Du
samedi, 26 au dimanche, 27 mars 2011, a été célébré dans l’Archidiocèse de
Douala, sous le haut patronage de l’archevêque Mgr Samuel Kleda, la 1ère
Journée Diocésaine des Martyrs de l’Église.
En effet,
l’initiative de cette journée échoit au Pape Jean Paul II lors du Grand Jubilée
de l’an 2000 qui entendait «rassembler les précieuses mémoires des
Témoins de la foi au vingtième siècle ». Ces mémoires furent évoquées le 7 mai
2000 avec les représentants des autres Églises et Communautés Ecclésiales, dans
le cadre suggestif du Colisée, symbole des persécutions antiques.
Le 7
avril 2007, le Pape Benoit XVI, en la Basilique Saint Bartholomé, inaugure le
Sanctuaire des nouveaux martyrs, voulu par Jean Paul II et réalisé grâce aux
soins de la Communauté Saint Egidio.

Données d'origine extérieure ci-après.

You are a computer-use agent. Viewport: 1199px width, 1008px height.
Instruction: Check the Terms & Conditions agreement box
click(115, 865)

La Basilique Saint Bartholomé est l’église
titulaire du Cardinal Francis GEORGE.
Emboîtant
le pas aux initiatives de nombreux diocèses du monde, l’Union des Religieux et Religieuses de l’Archidiocèse de Douala, avec le soutien de Mgr Samuel Kleda, va
organiser la 1ère Journée Diocésaine des Martyrs de l’Eglise. Aux côtés des Moines de Tibhirine,
Sœur Clémentine Anwarite, Isidore Bakandja, Maximilien Kolbe, Gabriel Soho et
Mgr Oscar Romero, la présentation de la vie et l’œuvre de Mgr Yves PLUMEY a été le fait marquant de cette journée.

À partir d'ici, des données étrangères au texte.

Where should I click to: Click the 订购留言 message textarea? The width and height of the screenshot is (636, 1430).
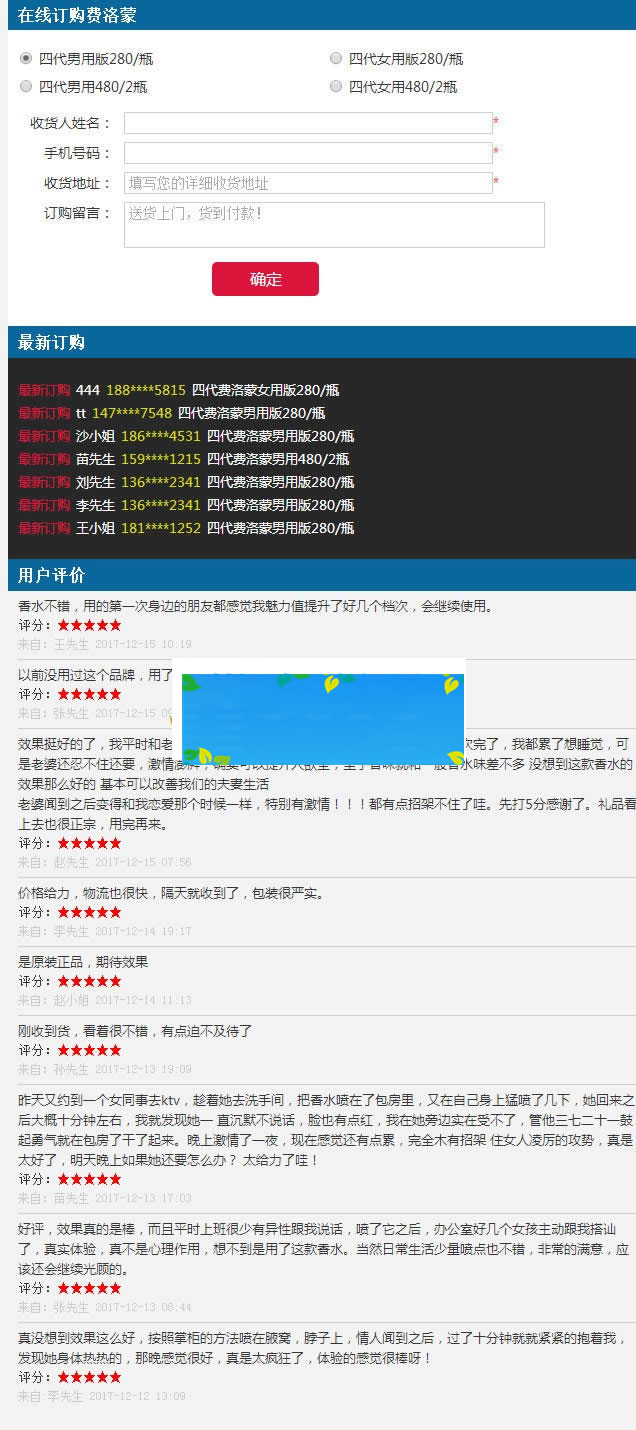coord(334,225)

Les nombreuses personnes venues à la cathédrale Saints Pierre et Paul de Douala
ainsi que les auditeurs de la Radio Diocésaine Veritas, qui suivaient en direct
cette cérémonie, ont été assez édifiés sur cet homme qui, avec ses compagnons
de la première équipe, seront les nouveaux pionniers de la foi sur ces terres
en friche du Nord Cameroun et du Mayo-Kebbi (Sud du Tchad).

Yves Plumey
Ils
entendent parler de Mgr Plumey, lui qui a tant donné à l’Église du Cameroun et
qui pour finir sera assassiné dans la nuit du 2 au 3 septembre 1991. Les Oblats
se doivent de le sortir de l’anonymat de son sacrifice, nous dirons certains.
Positionné
dans le cadre des Martyrs de la foi, la problématique de sa mort reste encore
une énigme vingt ans après son assassinat. (P.